Abstract: A comparison of Flannery O'Connor's stories to Jean Paul Sartre's Nausea reveals a surprising number of intertextual parallels and shared themes. Upon close examination, correlations emerge within the overarching incarnational framework of each writer, manifested in similar physical responses of characters in a world that assumes God is dead. Looking at O'Connor through the descriptive lens of Nausea serves to augment a reading of O'Connor as a Christian writer attuned to the nihilism of the modern age, and contributes to an appreciation of the complexity of her vision. Despite the existential angst permeating the work of each writer, the "lines of spiritual motion" found in O'Connor's work reveal redemption in the suffering of Jesus Christ, while Sartre, at best, finds a sort of consolation in "good" faith and art.
About much of the fiction of her time, Flannery O'Connor wrote, "Alienation was once a diagnosis, but ... it has become an ideal. "The modern hero is the outsider. His experience is rootless. He can go anywhere. He belongs nowhere.... The borders of his country are the sides of his skull" (Mystery and Manners 199-200). Indeed, you could say such are the heroes and antiheros of O'Connor's own work: alienated, rootless, drifting. For many readers, O'Connor's fictional worlds are full of senseless violence and devoid of meaning. While this speaks to the accuracy of her depiction of what she saw as "our broken condition and, through it, the face of the devil we are possessed by" (168), when examined from the vantage point of her own commentary, O'Connor's stories become more than reflections of a fallen world; they can also be read as parables, pointing to "the image at the heart of things" (168). What differentiates the Catholic writer's work from the fiction being written in her time is a larger something, what she deemed "lines of spiritual motion" (113), actions of a character that carry the story beyond its obvious meaning. In discussions of her work, O'Connor stressed the primacy of the divine movement most often revealed through a character's "gesture which somehow made contact with mystery" (111). Such moments of transcendence are triggered by a character's sudden intimation of something beyond the self; although the character may not necessarily be saved, his or her existence is redefined.
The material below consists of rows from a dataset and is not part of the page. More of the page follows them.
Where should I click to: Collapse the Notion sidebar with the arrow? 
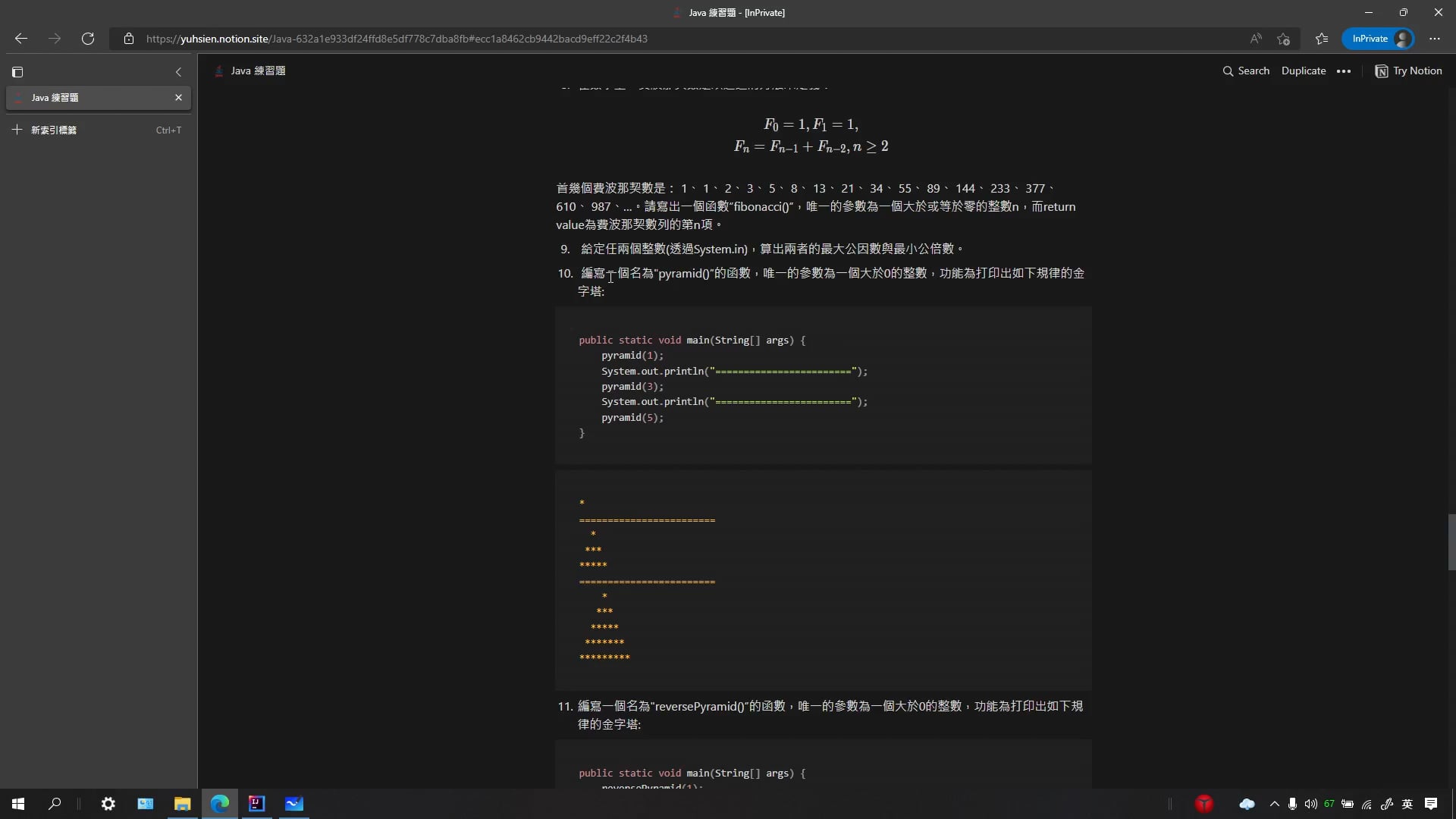[x=178, y=71]
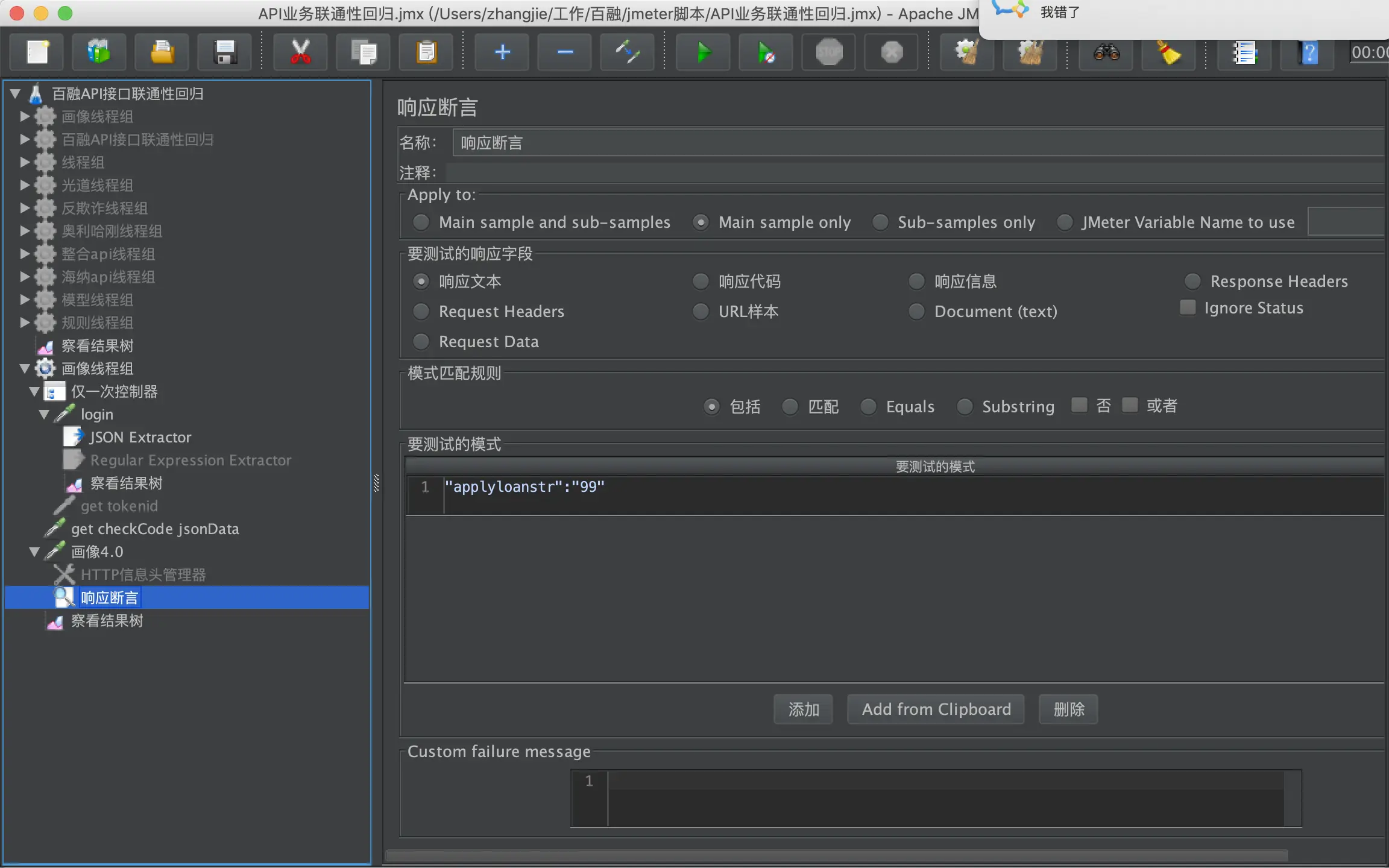The width and height of the screenshot is (1389, 868).
Task: Click the question mark Help icon
Action: click(x=1307, y=53)
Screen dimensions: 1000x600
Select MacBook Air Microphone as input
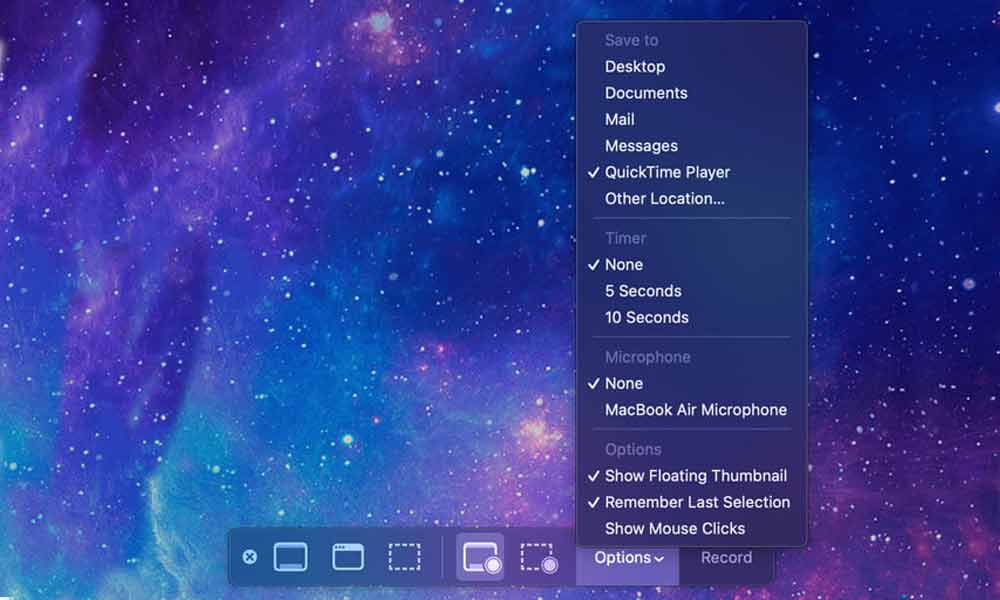point(695,410)
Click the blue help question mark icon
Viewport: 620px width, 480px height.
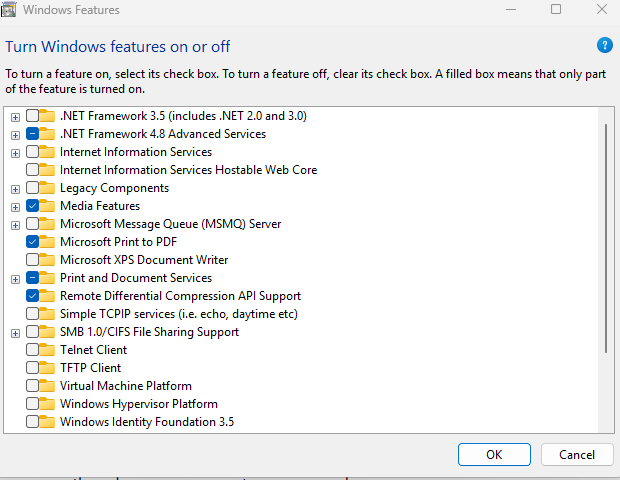(604, 46)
Even though O'Connor herself directed her readers to the anagogical level in her stories (about one of her more famous stories she observed, "[one] should be on the lookout for such things as the action of grace in the Grandmother's soul, and not for the dead bodies" [Mystery 113]), she was above all a writer with a "distrust of the abstract" (168), who believed that fiction was "an incarnational art" (68). Those dead bodies are first of all dead bodies. Calling herself a Christian Realist (Habit 92). O'Connor revealed what she called "the reality of the added dimension" (Mystery 150) in provocative portrayals of modern man in the "concrete world" (157). That said, the "lines of spiritual motion" found throughout O'Connor's fiction may be thrown into greater relief when her characters are examined in light of one of the all-time great alienated modern heroes of the twentieth century.
Antoine Roquentin, nauseated protagonist of Jean Paul Sartre's famous novel, is a man unmoored, paradoxically submerged in and separated from a reality he is trying to understand; Nausea, the title and the ailment, refers to the nausea of existence. (William Barrett warns: "and to those who are ready to use this as an excuse for tossing out the whole of Sartrian philosophy, we may point out that it is better to encounter one's existence in disgust than never to encounter it at all ..." ). Roquentin experiences the absurdity of existence through the bodily sensation of nausea. The nausea begins as a peculiar revulsion for physical objects and other people, leading to feelings of disgust and isolation, and culminates in the realization that all things, himself included, are de trop (superfluous or "too much").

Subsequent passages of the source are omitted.